Al atardecer estaban sentados alrededor de una mesa de plástico frente a la playa. Provenientes de varios lugares se encontraron para festejar, con gastos pagados, el veinticinco aniversario de la organización en que laboraban. Era un día de semana, de esos en que los hoteles tienen bajo nivel de ocupación y brindan precios rebajados. Estaban eufóricos por el agasajo, una muestra de reconocimiento por su dedicación al trabajo y el crecimiento acelerado de la presencia institucional en diversos rincones del país. En diversas oportunidades se habían encontrado, pero esta ocasión era única: comida hasta la gula, ron y cervezas nacionales a cántaros, habitaciones de cuatro estrellas, playa desolada, piscina vacía y tres días para festejarlo.

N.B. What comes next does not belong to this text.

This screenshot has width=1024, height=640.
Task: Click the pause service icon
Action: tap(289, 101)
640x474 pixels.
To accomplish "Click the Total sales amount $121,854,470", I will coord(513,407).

En la mesa que compartían todos eran varones, probados en el trabajo sin ponerle peros a los obstáculos porque se movilizaban en moto por trochas lodosas, en panga bajo tempestades, en mula o a caballo, con el fin de atender a las comunidades con las que trabajaban. Salí a la playa, escuché sus risas y me llamaron. Eran ellos, los que siempre sobresalían en los encuentros.

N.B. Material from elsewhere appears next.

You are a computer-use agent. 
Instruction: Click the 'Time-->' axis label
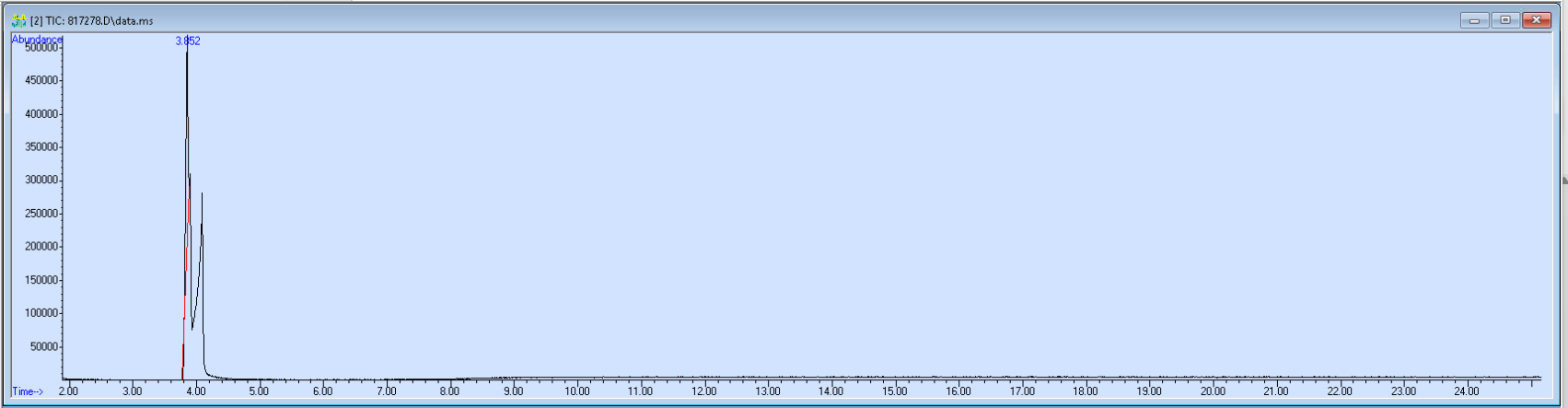(x=28, y=391)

— Tómate un trago — dijo Wilfredo ofreciéndome un vaso. Su largo brazo atravesó la mesa de extremo a extremo y José, sin que lo tuviera en mis manos, sirvió un trago de ron. Hilario agregó hielo y Juan me pasó el jugo de naranja.
— Siéntate, agarra aquella silla — dijo Gustavo abriendo espacio para que me acomodara.
— ¿Y Cañal? — pregunté.
— Allá está, tiene rato de estar en el mar —respondió Juan señalando la figura de Cañal que se sumergía entre las olas.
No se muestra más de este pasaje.